[x0ner]

Campaigns should be finding ways to work with professionals from the cybersecurity sector, not looking for ways to bolster defenses on their own. The adversaries these groups face far exceed the norm when it comes to industry standards––your security admin from off the street is going to be no match for a well-determined government. You need seasoned professionals who have background across active incident response, defensive efforts, intelligence and general best practices to even stand a chance.

People who match the description above don't need to be found as much as they need a point-of-contact to campaign staff. Many of us are more than willing to dedicate the time and resources needed to advise those who wish to take security seriously, free of charge. The issue lies in the shared opaqueness of the two parties that must come together; neither know quite who to contact and both are unsure how to engage. We should not let a lack of understanding get in the way of protecting our (anyones really) election process.

[tptacek]

That's a great way for campaigns to get lots of WAFs, intrusion detection systems, endpoint agents, and vulnerability scans. But what campaigns need is actionable advice that breaks phishing and attachment attacks. For that: they should use iPhones and, when they use their desktop computers, Yubikeys. You don't need professionals from the cybersecurity sector to make that happen (although I am one of those); you just need someone to buy a bunch of Yubikeys and spend 15 minutes with the campaign showing how to use them and telling them to be afraid of their desktop computers.

[x0ner]

I agree with your general sentiment, but if it were that easy, we wouldn't even be having the discussion. Nation states going after a campaign are likely to succeed, it's limiting the exposure if they do. To your point, there are a number of no-brainer processes or technologies to make those compromises difficult or severely limit the damage and many do not require much to put in place. You do need someone on-staff though constantly monitoring and enforcing best practices.

[tptacek]

Campaigns :clap-emoji: never :clap-emoji: have :clap-emoji: this :clap-emoji: person :clap-emoji: on :clap-emoji: staff.

You really have to get a sense for how ragtag a political campaign is. Startups --- themselves pretty ragtag --- are raising funds and building for an imagined future in which they're big. They might engage professional IT and security (though many don't). Campaigns aren't like that; every single one of them will be "out of business" within a year and a half. They have minimal infrastructure and a mostly volunteer staff, and there are many hundreds of them every cycle.

At best, you might suggest that the upstream service providers for campaigns, like NGP VAN, should get better at security. The DNC, for instance, has an experienced CSO. But that CSO can't do all that much for individual campaigns.

[x0ner]

Just to end this out, I do agree. I was not suggesting this resource be paid, but that they should have someone dedicated, even a volunteer.

[bsder]

> you just need someone to buy a bunch of Yubikeys

This is so wrong it's hilarious. I've been doing computers for forever, and "security keys" are STILL a universally lousy user experience.

What happens when you lose one? How do I install multiple keys? How does their manager revoke their keys when they leave the company? And where is the server that controls all this, and how do you administer that? I could go on ...

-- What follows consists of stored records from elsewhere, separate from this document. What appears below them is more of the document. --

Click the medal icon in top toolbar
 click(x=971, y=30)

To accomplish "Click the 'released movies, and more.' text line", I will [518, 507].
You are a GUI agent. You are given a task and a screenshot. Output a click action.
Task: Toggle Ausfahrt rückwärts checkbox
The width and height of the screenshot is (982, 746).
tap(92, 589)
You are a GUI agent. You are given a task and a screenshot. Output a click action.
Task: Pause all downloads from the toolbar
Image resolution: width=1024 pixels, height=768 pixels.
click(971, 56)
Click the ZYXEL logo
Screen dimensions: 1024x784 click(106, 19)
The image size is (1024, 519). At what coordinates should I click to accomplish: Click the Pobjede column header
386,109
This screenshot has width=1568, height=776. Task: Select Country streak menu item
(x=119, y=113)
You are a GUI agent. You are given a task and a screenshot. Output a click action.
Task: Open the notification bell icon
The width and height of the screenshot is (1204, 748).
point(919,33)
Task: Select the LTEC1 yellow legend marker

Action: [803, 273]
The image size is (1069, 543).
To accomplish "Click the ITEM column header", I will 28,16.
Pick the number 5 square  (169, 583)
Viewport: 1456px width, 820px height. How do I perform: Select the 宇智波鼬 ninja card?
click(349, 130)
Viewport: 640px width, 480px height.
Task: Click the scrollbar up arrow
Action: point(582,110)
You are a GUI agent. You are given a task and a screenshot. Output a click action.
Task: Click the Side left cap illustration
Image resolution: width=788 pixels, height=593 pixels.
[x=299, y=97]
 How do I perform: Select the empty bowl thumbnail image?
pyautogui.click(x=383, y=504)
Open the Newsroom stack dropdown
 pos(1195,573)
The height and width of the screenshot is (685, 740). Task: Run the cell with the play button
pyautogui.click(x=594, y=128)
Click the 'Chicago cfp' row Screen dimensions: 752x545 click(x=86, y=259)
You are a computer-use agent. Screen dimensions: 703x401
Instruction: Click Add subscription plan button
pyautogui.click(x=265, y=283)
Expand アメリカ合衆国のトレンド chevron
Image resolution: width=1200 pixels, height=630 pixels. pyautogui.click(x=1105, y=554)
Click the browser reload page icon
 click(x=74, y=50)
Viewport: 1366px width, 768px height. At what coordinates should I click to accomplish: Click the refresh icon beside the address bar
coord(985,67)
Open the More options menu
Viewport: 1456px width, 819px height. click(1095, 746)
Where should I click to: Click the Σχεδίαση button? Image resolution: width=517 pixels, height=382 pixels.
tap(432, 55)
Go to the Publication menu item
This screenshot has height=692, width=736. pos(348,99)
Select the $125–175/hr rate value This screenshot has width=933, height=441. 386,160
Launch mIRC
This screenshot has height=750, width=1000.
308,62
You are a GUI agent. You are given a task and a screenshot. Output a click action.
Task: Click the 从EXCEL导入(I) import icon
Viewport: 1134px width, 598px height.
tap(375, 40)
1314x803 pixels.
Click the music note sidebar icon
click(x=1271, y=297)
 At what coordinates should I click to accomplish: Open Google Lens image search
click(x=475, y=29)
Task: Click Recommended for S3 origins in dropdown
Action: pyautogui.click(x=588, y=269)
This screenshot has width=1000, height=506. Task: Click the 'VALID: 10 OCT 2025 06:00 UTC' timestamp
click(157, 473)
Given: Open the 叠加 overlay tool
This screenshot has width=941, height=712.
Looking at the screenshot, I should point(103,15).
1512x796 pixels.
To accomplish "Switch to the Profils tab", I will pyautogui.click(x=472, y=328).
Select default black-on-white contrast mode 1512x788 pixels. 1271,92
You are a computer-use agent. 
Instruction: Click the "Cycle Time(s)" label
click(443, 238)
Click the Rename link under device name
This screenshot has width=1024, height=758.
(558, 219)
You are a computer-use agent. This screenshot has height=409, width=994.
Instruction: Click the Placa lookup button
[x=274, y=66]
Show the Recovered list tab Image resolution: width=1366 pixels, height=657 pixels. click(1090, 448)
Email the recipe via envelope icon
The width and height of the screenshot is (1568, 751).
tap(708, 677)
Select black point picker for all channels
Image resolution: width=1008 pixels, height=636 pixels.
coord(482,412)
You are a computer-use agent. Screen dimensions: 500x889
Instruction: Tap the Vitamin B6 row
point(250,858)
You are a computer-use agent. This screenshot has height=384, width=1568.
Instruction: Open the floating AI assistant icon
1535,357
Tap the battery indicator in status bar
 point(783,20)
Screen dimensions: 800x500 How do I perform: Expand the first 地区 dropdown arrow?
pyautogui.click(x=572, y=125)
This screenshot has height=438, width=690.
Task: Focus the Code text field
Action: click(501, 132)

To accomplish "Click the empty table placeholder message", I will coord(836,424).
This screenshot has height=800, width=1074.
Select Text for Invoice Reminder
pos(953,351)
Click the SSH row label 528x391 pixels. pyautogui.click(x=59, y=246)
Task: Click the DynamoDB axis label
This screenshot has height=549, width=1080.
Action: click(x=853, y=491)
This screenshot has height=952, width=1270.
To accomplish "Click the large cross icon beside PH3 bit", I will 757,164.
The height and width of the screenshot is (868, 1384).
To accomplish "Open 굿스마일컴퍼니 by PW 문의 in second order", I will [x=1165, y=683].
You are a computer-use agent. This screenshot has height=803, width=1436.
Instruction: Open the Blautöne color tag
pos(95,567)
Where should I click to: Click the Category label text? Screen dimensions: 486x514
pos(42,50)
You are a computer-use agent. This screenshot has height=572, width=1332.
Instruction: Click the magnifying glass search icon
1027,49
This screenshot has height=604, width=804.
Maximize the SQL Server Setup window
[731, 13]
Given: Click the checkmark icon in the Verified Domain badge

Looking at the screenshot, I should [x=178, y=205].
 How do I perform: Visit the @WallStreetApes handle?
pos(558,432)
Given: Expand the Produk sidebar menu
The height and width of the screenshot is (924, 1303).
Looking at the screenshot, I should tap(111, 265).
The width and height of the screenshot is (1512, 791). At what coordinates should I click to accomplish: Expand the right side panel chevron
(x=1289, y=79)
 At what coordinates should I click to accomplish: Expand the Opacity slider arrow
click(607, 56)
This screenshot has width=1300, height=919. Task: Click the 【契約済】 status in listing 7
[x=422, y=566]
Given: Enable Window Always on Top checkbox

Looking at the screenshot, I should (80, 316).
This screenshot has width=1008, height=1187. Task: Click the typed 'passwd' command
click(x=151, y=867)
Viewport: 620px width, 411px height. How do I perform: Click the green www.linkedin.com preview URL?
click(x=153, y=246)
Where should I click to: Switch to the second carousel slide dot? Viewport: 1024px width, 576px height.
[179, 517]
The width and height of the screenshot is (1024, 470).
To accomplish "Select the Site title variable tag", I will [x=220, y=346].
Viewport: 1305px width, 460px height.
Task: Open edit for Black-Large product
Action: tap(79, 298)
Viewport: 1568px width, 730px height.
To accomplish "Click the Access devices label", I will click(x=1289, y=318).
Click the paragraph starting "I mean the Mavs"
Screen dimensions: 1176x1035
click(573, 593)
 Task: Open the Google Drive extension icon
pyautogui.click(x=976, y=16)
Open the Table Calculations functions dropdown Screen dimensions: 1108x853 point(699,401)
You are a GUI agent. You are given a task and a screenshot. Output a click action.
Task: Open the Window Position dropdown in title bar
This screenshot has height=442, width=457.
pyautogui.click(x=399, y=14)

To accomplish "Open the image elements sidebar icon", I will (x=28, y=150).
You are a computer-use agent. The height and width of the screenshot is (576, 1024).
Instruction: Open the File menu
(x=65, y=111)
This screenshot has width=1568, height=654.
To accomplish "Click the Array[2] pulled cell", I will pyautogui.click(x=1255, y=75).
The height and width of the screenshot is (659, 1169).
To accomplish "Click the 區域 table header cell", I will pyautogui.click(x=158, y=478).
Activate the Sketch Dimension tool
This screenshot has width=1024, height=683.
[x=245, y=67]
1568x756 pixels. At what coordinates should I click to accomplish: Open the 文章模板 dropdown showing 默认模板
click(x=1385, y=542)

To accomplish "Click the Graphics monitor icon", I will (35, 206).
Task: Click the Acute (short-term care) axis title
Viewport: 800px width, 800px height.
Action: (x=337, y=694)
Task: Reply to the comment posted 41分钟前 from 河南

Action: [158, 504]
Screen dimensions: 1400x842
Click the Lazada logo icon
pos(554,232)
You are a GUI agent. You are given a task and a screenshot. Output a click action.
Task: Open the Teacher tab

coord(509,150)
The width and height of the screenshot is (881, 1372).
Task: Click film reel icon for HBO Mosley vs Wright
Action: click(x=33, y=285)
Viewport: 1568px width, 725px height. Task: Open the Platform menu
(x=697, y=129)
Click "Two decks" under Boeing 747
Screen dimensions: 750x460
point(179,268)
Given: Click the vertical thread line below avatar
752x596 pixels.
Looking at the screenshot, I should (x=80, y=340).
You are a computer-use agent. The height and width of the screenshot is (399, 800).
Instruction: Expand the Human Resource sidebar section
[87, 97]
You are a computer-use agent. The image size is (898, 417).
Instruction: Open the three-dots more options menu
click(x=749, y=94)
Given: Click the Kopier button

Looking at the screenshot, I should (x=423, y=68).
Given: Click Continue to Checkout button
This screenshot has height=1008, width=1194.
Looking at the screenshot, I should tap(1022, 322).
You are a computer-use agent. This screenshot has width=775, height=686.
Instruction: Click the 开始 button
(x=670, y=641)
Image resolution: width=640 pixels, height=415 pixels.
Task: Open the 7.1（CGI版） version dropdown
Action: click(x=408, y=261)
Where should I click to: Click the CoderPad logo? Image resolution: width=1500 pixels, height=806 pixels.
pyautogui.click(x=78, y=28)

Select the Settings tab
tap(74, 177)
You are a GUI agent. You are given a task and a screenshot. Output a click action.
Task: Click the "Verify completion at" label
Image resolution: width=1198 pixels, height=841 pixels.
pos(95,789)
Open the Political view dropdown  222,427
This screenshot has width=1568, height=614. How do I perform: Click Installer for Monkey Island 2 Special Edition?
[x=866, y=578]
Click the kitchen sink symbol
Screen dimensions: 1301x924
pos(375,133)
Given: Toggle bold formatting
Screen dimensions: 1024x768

If you have any pointers to tutorials how to do this, I'M ALL EARS. Seriously.

[tptacek]

The purpose of a U2F key is to break phishing. You want users to use them as much as possible (on computers), but you do not depend on them being the only second factor.

So you can buy and enroll 2 keys, or just do what Google forces you to do: enroll an additional second factor, like a code generator.

I do not understand your revocation argument at all. When you let a staffer go, you lock their account. You do not care about their keys.